The primary goals of the 10-mile conditioning ruck are to prepare your feet and legs for two things: Hills & Concrete.
Even in a city that seems relatively flat, you’re likely to discover hills. Both the uphills and the downhills will challenge your quads, hamstrings, glutes, knees, and calves. The downhills may be harder on your legs than the uphills, because you’ll be landing with more force, and absorbing the shock with your legs. Get your muscles used to those forces. Practice good form, and figure out what stride length works best for you. Smaller but more rapid steps can be more efficient, and help to lessen the impact, both on the uphills and on the downhills. Your speed will naturally slow down a bit on the uphills. Try maintaining even effort across the uphills and the downhills, as opposed to an even speed.
Moderate downhills are also a good opportunity to incorporate some shuffling. You don’t need to shuffle for long. Even 100 meters of shuffling will allow you to change up the muscles that you’ve been using, giving the normal rucking muscles a break. Assuming you’re not rucking with excessive weight, shuffling on a downhill can even let you and your ruck feel almost weightless. With the slightest step, you can let gravity do the work of moving you forward. Try to minimize vertical movement of your center of mass, so that each step you take while shuffling is soft and quiet. Use your feet and your slightly bent knees to soften each step. Again, you don’t have to do it for long or very often. Even one bout of shuffling per mile can be beneficial and help you inject some speed.
In almost all Star Course cities, you will be on sidewalks most of the time. Sidewalks are hard on your feet and legs. Think about the difference in softness between asphalt and trail, and the amount of extra cushioning that you get from rucking on dirt or grass.
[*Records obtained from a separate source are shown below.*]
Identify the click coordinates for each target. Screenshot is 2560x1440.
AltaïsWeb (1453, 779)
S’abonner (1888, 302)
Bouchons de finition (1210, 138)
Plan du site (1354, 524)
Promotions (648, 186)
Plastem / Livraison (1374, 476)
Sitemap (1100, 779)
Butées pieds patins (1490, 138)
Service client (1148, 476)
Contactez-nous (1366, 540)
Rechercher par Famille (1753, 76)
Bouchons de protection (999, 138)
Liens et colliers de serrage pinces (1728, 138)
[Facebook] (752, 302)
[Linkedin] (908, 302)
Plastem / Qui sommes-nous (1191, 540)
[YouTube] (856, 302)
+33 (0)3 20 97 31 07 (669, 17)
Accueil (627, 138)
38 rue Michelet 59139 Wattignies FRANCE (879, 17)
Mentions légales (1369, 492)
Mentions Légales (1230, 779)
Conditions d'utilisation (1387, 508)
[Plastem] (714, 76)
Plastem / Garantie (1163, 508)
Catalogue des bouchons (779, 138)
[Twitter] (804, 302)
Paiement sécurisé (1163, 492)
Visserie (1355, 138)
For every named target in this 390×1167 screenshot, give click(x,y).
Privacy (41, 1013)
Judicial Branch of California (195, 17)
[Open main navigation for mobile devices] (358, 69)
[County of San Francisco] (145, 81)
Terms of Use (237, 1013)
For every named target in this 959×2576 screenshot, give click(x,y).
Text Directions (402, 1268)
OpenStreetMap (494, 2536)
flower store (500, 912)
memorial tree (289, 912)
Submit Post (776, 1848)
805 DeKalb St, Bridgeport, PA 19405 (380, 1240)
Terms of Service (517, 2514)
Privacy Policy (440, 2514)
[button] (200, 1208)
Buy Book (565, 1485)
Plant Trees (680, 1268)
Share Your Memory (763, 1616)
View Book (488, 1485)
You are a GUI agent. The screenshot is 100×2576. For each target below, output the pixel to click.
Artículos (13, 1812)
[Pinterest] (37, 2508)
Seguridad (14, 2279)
If you think asphalt is hard, did you know that concrete is 10X harder than asphalt? (Source: https://www.hillrunner.com/jim2/id27.html) Over the course of the 211,200+ steps you’ll be taking during your 50+ mile event, that’s a lot of force on your feet. Bones require time to adapt to stress. Progressively mix in rucks on concrete to build up to the 10-mile challenge, so that during the event, your feet won’t hate you as much. During the event, by all means, take softer ground whenever possible if it is smooth enough not to twist an ankle. But prepare for the inevitable miles of concrete with this challenge.
Don’t cheat yourself out of the opportunity to prepare your feet and legs for these two sources of stress. Sweat more in training, bleed less in battle.
If you can get to one, use a parking garage. It may be more difficult for your GPS to function in the garage, but you can use a single loop on the top level, MapMyRun.com, or a similar tool to gauge the distance of one circuit, so that you can judge and extrapolate your total distance. If a parking garage is not available, find a good set of hills on concrete, or a single, long concrete hill that you can repeat.
This challenge is very likely going to feel monotonous, but that’s good mental training for the Star Course. The Star Course will test you as much mentally, as it does physically. The proportions will vary from person to person, but you may find yourself rucking the first 25 miles with your legs, the next 15 miles with your mind, and the last 10 miles with your heart. Figure out which techniques help you get through the mental grind. Is it setting smaller goals, like getting to see a nice view at the end of each trip to the top of the parking garage? Is it through dissociation, by steering your mind towards something else like the occasional song on a Bluetooth speaker (not headphones, so that you can hear and avoid cars)? Is it through association, where you pay close attention to your form and your body’s response to changing conditions during the ruck?
As always, use the challenge as an opportunity to practice with your event gear. You may find that your shoes hit and rub your toes differently on hills vs. on flat ground. Find out what gear works best for you.